Vous lisez : Mon consultant, mon miroir

« Quelle est votre notion du service à la clientèle ? » demanda-t-on à la candidate lors d'une entrevue de sélection pour un poste de consultant en relations du travail dans l'équipe de consultants de Bell Canada. Assis autour du bureau d'acajou se trouvaient l'interviewer, une consultante de cette équipe et un client. Mais quel client ? Mille et une questions vinrent à l'esprit de la future recrue : « Est-ce un groupe de consultants pour des clients externes de la compagnie ? Bell Canada diversifie-t-elle son service de consultation à des gestionnaires de l'extérieur de l'organisation ? »

En fait, il n'en était rien. Au fil des minutes, en répondant aux questions et en en posant à son tour, la candidate saisit toute la réalité : en tant que consultante dans l'équipe, elle aurait sa propre clientèle, juste à elle, au sein de l'organisation. Génial comme idée !

Cette notion du service à la clientèle demeure omniprésente dans l'esprit de ce groupe de consultants. En fait, pour les onze consultants qui desservent tout près de dix mille clients gestionnaires de Bell Canada, tant au Québec qu'en Ontario, la tâche n'est pas mince. C'est la raison pour laquelle il s'avérait essentiel de créer un concept afin de satisfaire le plus adéquatement possible les attentes des groupes opérationnels en matière de relations du travail.

**Lignes de données:**
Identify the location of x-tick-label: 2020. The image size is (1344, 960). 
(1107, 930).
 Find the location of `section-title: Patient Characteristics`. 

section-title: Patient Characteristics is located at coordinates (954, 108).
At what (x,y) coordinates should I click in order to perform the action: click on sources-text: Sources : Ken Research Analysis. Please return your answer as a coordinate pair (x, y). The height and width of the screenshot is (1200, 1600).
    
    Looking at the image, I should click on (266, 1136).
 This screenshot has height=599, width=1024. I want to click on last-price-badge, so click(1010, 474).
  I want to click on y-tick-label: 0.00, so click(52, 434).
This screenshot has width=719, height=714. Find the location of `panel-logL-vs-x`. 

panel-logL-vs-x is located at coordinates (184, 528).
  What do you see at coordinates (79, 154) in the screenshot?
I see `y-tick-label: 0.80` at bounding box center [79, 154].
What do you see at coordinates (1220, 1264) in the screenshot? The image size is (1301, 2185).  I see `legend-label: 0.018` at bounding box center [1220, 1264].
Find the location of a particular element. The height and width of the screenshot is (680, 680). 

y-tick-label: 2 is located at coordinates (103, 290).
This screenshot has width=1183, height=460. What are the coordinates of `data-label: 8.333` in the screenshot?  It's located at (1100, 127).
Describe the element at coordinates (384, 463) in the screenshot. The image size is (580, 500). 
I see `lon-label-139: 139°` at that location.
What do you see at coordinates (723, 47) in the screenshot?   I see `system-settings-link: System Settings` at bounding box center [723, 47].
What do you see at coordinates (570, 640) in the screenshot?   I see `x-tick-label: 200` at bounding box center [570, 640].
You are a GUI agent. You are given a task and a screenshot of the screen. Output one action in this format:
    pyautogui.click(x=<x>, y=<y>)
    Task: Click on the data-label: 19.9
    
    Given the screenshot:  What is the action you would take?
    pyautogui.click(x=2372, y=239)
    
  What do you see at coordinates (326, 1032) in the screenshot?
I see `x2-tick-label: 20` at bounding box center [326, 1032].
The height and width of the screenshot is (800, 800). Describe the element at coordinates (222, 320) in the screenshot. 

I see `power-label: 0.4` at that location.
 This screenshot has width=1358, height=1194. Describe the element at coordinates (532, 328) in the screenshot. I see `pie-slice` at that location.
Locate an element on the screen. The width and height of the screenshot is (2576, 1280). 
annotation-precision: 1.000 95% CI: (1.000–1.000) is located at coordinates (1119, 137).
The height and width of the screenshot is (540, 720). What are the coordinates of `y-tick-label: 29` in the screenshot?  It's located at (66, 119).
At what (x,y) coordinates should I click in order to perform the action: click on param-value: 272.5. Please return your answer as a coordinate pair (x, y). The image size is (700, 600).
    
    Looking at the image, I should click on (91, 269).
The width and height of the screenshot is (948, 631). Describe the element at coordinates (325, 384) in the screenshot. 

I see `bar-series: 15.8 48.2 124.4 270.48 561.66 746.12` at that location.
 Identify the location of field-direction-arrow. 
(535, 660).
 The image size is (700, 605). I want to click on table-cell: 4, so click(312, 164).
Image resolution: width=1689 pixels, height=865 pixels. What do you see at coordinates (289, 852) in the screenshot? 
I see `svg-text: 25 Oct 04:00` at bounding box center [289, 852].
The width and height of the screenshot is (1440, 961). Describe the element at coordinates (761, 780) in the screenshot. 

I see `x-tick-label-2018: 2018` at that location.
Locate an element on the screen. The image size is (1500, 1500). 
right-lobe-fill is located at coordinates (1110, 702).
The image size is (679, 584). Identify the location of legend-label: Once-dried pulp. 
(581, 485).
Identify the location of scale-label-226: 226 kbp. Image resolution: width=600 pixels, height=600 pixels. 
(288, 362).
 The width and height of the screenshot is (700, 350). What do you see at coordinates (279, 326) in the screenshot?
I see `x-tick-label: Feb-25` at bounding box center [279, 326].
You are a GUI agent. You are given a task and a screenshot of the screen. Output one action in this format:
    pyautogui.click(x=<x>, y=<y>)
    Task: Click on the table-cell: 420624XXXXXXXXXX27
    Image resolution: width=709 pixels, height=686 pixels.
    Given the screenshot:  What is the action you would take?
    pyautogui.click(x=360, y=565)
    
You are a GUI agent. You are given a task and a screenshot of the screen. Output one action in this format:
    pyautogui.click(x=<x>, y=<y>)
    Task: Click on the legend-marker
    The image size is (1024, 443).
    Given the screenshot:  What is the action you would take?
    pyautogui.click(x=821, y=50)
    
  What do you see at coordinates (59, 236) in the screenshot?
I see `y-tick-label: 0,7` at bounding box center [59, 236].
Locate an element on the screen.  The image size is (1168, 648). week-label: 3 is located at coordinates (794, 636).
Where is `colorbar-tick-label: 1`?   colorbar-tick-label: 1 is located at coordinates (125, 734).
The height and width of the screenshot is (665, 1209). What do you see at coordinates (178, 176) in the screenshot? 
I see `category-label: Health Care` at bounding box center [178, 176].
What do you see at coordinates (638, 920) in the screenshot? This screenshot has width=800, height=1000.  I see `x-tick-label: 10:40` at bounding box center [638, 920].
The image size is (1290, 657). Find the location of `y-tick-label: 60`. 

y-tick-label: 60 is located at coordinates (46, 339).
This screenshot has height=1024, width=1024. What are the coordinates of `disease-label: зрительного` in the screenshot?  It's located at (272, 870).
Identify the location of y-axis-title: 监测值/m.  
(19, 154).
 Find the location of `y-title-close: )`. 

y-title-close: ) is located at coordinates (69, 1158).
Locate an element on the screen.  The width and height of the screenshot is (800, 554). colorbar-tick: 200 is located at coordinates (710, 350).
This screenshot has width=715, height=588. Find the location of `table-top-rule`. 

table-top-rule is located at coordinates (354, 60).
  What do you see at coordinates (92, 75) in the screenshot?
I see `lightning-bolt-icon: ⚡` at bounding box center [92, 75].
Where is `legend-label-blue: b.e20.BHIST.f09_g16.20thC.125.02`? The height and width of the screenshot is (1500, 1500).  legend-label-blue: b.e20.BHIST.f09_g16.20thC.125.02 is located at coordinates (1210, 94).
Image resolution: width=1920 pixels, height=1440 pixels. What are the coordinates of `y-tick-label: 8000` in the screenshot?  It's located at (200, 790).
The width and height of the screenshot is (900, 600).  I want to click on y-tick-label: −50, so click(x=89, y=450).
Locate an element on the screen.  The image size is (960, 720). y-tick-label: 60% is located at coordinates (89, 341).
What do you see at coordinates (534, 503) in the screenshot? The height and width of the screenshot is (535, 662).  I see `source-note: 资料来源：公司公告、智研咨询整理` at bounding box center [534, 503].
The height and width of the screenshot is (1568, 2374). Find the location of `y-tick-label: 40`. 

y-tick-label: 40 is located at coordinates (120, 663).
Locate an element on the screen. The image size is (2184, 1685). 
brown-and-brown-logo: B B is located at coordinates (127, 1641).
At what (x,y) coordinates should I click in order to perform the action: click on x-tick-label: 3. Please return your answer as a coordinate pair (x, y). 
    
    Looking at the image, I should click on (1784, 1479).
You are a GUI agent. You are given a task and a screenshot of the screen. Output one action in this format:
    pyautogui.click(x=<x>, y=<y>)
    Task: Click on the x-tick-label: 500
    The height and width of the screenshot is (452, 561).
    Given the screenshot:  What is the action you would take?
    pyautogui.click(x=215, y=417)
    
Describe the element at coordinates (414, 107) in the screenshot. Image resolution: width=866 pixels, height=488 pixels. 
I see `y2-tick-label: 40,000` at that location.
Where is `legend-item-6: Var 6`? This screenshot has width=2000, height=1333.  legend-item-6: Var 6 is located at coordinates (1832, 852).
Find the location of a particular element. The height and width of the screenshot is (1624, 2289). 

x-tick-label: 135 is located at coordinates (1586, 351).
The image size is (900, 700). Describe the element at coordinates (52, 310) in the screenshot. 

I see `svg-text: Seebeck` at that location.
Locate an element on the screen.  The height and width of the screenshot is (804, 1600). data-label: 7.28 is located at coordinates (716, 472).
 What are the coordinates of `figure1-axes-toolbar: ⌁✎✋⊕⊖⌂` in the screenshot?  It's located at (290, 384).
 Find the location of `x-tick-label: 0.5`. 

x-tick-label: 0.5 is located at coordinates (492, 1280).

**Objectif de la tâche:** Réécrivez plus brièvement le paragraphe du texte sur l'équipe de consultants de Bell Canada qui commence par « Cette notion du service à la clientèle », en gardant ses faits principaux.

**Réponse rédigée:** Le service à la clientèle reste au cœur de la pensée de cette équipe. Ses onze consultants servent près de dix mille gestionnaires de Bell Canada, au Québec et en Ontario, ce qui représente une lourde tâche. Il fallait donc créer un concept pour répondre au mieux aux attentes des groupes opérationnels en matière de relations du travail.